A novel chalcone derivative C13 inhibits the growth of human gastric cancer cells through suppressing ErbB4/PI3K/AKT signaling pathway
10.16438/j.0513-4870.2023-1262
- VernacularTitle:一种新型查耳酮衍生物C13通过ErbB4/PI3K/AKT信号通路抑制人胃癌细胞的生长
- Author:
Peng TAN
;
Yun-feng ZHANG
;
Long-yan WANG
;
Hui-ming HUANG
;
Fei WANG
;
Xue-jiao WEI
;
Zhu-guo WANG
;
Jun LI
;
Zhong-dong HU
- Publication Type:Research Article
- Keywords:
chalcone derivative C13;
human gastric cancer cell;
proliferation;
apoptosis;
ErbB4/PI3K/AKT signaling pathway
- From:
Acta Pharmaceutica Sinica
2024;59(4):957-964
- CountryChina
- Language:Chinese
-
Abstract:
3ʹ-Hydroxy-4ʹ-methoxy-2-hydroxy-5-bromochalcone (hereinafter referred to as C13) is a novel chalcone derivative obtained in the process of structural modification of DHMMF, the antitumor active compound of Resina Draconis, in our laboratory.
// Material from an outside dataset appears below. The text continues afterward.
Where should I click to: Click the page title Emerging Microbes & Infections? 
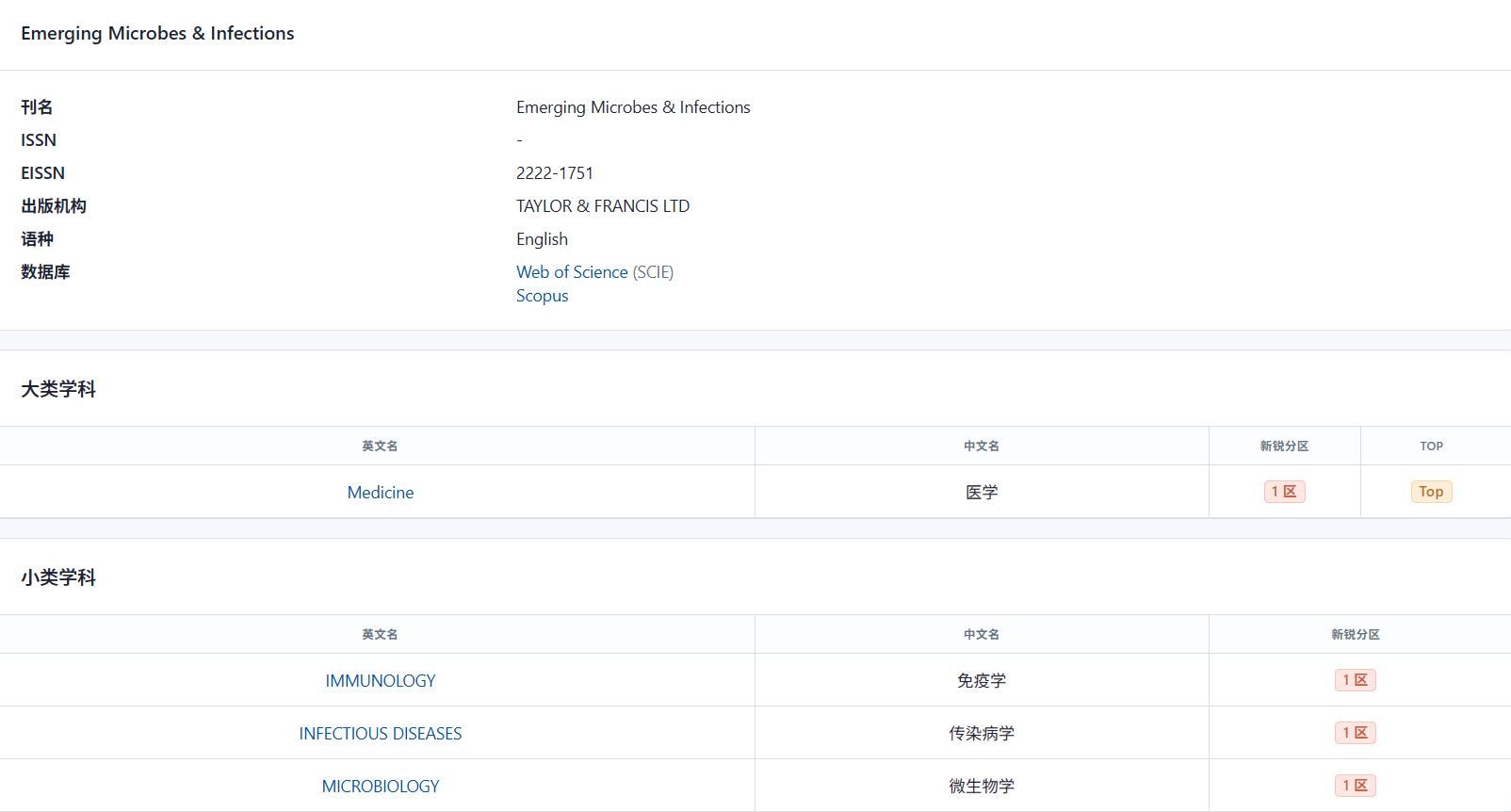(157, 34)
In this study, we investigated the effects of C13 on the proliferation and apoptosis of human gastric cancer HGC-27 and AGS cells and its potential mechanism of action. Firstly, through methyl thiazolyl tetrazolium (MTT), colony formation assay, and 5-ethynyl-2'-deoxyuridine (EdU) staining, we found that C13 inhibited the proliferation ability of human gastric cancer HGC-27 and AGS cells. Using flow cytometry and Western blot, it was found that C13 induced apoptosis in human gastric cancer HGC-27 and AGS cells, and up-regulated the protein level of cleaved poly ADP-ribose polymerase (cleaved-PARP). The results of RNA sequencing analysis showed that the Erb-b2 receptor tyrosine kinase 4/phosphoinositide 3-kinases/AKT (ErbB4/PI3K/AKT) signaling pathway may be involved in anti-gastric cancer activity of C13. Finally, the results of immunoblotting assay showed that C13 treatment down-regulated the protein levels of ErbB4 and phospho-ErbB4, as well as down-regulated the phosphorylation levels of PI3K and AKT in human gastric cancer HGC-27 and AGS cells, which verified the results from RNA-seq analysis. In conclusion, C13 inhibited the proliferation and induced apoptosis of human gastric cancer cells, which may be related to the down-regulation of ErbB4/PI3K/AKT signaling pathway. This study may provide a candidate drug for the treatment of gastric cancer.